There is archaeological evidence of human settlement near Riverton Road, Puriton since the late iron age. In 2020, an archaeological assessment of the Gravity site also found evidence of later Iron Age and Romano- British remains.

Puriton was mentioned in the Domesday Book as growing pears, and was held by the Church of St Peter's, Rome. Its parish church was St Michael's.

Just north of Dunball is Down End which is the site of Down End Castle, a motte-and-bailey castle, which has been designated as a Scheduled Ancient Monument.

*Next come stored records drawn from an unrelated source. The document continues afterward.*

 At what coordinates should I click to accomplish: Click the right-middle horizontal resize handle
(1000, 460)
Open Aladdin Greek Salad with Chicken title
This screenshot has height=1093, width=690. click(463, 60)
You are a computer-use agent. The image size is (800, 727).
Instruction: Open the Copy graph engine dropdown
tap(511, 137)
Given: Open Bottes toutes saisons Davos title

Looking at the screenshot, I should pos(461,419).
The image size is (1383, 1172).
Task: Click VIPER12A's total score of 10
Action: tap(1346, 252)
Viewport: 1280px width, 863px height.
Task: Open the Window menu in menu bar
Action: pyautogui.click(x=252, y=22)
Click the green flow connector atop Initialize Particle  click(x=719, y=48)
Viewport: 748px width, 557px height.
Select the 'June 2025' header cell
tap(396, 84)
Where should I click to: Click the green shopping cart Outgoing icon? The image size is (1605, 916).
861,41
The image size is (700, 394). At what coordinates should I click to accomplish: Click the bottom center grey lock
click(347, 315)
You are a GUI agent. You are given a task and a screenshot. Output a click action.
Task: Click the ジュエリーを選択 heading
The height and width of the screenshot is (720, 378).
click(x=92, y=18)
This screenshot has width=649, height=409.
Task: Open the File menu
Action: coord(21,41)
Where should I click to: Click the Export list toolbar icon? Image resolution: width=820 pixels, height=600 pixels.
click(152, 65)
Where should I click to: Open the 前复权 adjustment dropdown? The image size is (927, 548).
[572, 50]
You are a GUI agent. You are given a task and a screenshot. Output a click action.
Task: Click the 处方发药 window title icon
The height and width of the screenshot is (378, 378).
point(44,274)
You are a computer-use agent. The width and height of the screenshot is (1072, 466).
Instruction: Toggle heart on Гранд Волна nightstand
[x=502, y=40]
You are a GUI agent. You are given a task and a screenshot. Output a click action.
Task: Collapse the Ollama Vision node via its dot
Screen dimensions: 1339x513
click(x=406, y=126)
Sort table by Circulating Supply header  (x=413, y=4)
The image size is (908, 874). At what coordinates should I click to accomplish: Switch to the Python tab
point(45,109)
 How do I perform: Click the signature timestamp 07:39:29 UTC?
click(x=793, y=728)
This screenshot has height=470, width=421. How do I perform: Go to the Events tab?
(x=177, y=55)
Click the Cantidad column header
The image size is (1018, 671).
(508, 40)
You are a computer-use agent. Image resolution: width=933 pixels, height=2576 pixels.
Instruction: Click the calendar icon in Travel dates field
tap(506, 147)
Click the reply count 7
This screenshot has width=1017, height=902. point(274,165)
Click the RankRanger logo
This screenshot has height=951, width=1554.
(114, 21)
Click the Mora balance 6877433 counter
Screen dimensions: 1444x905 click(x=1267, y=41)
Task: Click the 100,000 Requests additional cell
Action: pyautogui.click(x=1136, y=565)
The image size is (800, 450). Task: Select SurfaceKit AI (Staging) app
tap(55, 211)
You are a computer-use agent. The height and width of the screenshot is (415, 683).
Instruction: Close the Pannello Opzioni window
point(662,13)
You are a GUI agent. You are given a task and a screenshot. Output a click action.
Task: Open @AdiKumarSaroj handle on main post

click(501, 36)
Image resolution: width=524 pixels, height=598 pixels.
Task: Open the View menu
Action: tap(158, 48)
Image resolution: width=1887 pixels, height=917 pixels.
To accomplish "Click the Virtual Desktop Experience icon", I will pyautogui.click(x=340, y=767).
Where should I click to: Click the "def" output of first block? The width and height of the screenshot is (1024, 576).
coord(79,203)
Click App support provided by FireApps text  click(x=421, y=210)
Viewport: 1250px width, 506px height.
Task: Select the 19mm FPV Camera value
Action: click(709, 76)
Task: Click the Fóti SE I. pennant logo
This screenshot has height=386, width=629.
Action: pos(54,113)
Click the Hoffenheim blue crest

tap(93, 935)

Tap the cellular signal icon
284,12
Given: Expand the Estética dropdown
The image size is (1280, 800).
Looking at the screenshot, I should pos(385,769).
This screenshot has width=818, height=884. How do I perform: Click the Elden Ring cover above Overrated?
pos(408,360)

The parish was part of the Huntspill and Puriton Hundred,

===Agriculture and industry===
Until shortly after World War II the village still had apple and pear orchards. The village is mentioned in the Domesday Book as growing pears (1086 – Peritone 'a Pear Orchard or farmstead where Pear trees grow') and this is one possible reason for the village's name. A German pilot was captured in one of the orchards after his plane was shot down and he landed by parachute. The orchards have now all gone, houses having been built on them. The last was Culverhay, which at one time had housed both a dairy and a cider press. One working farm is still in existence.

A cement and lime works was at the western end of the Polden Hills, at Dunball. It used Blue Lias stone quarried at several locations in the village, transported to the works on narrow-gauge railways. This area of the Polden Hills was used for quarrying stone and lime burning from 1888 until 1973. Quarrying may have taken place on the hillside as early as the 15th century.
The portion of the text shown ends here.